-- Begin PASSAGE --

Those caught in time are fated to wait for an event, to look for a sign – the infinite in time, meaning, satisfaction: the names can vary. Characters who have waited simply know they have been had, and will be had again, like the character in "The Gold Watch" who knows that the night's momentary achievement of the impression of calm is merely time's mirroring of that which it is not, and that the momentarily wrought impression is contrary to the intrinsic nature of time: "The night seemed so full of serenity that it brought the very ache of longing for all of life to reflect its moonlit calm: but I knew too well it neither was nor could be. It was a dream of death." The voice heard here is that of one deceived and disappointed in time, and who, as best he can, is engaged in the business which the title of another of McGahern's stories epitomizes: getting through. The speaker gives the following characterization of the nature of time, and of the desires of a consciousness in time:

 I stood in that moonlit silence as if waiting for some word or truth, but none came, none ever came; and I grew amused at that part of myself that still expected something, standing like a fool out there in all that moonlit silence, when only what was increased or diminished as it changed, became only what is, becoming again what was even faster than the small second hand endlessly circling in the poison. (119)

-- End PASSAGE --
-- Begin INFORMATION SUPPLIED --

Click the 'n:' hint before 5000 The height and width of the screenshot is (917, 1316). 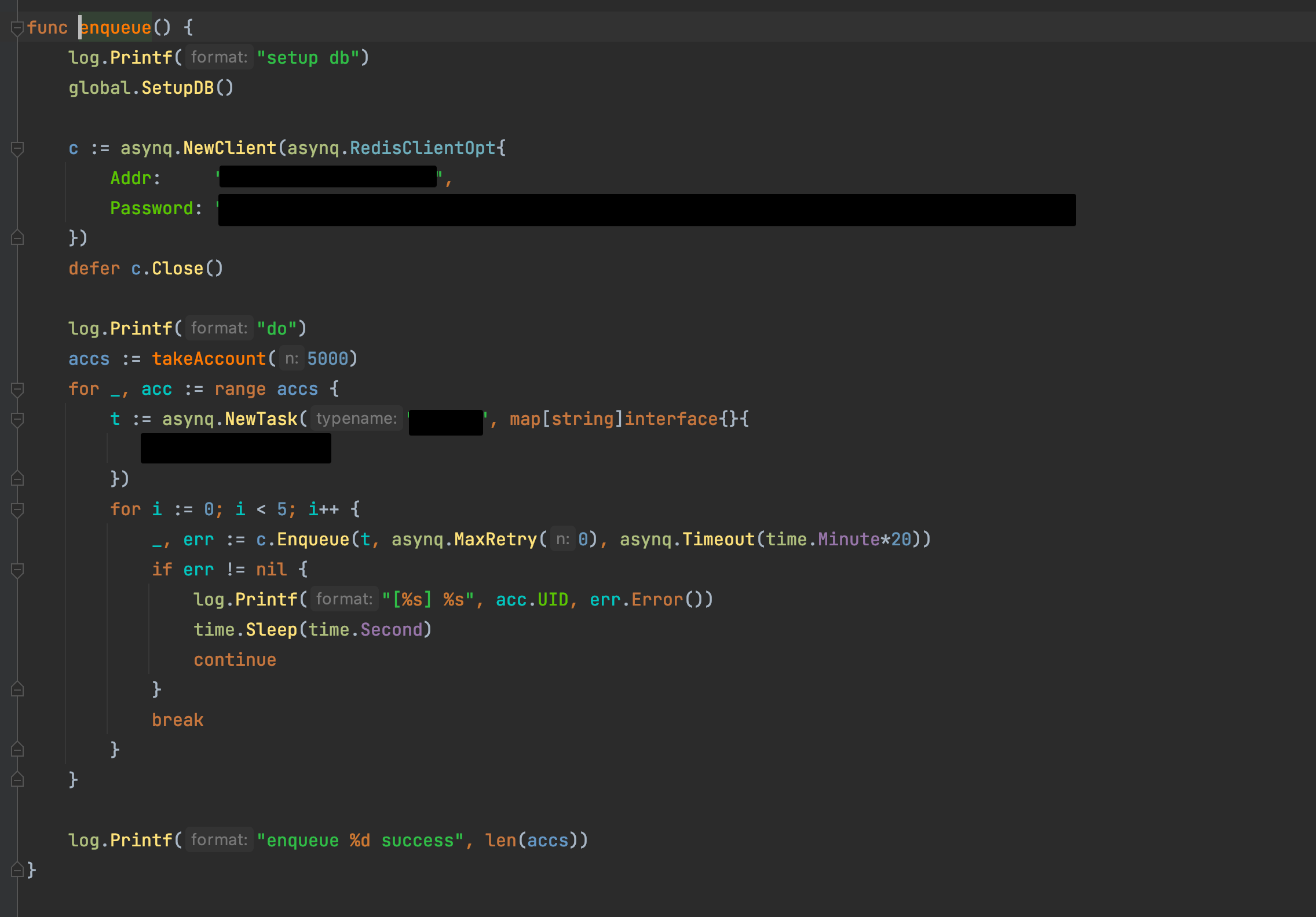point(291,358)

-- End INFORMATION SUPPLIED --

PROBLEMS AND TASKS:
a. Copy the passage on McGahern between "I stood in that" and "the poison. (119)", inclusive.
b. In the passage on McGahern, which story features a character who knows the night's impression of calm is merely time's mirroring of what it is not?

EXERCISE RESPONSES:
a.
I stood in that moonlit silence as if waiting for some word or truth, but none came, none ever came; and I grew amused at that part of myself that still expected something, standing like a fool out there in all that moonlit silence, when only what was increased or diminished as it changed, became only what is, becoming again what was even faster than the small second hand endlessly circling in the poison. (119)

b. "The Gold Watch"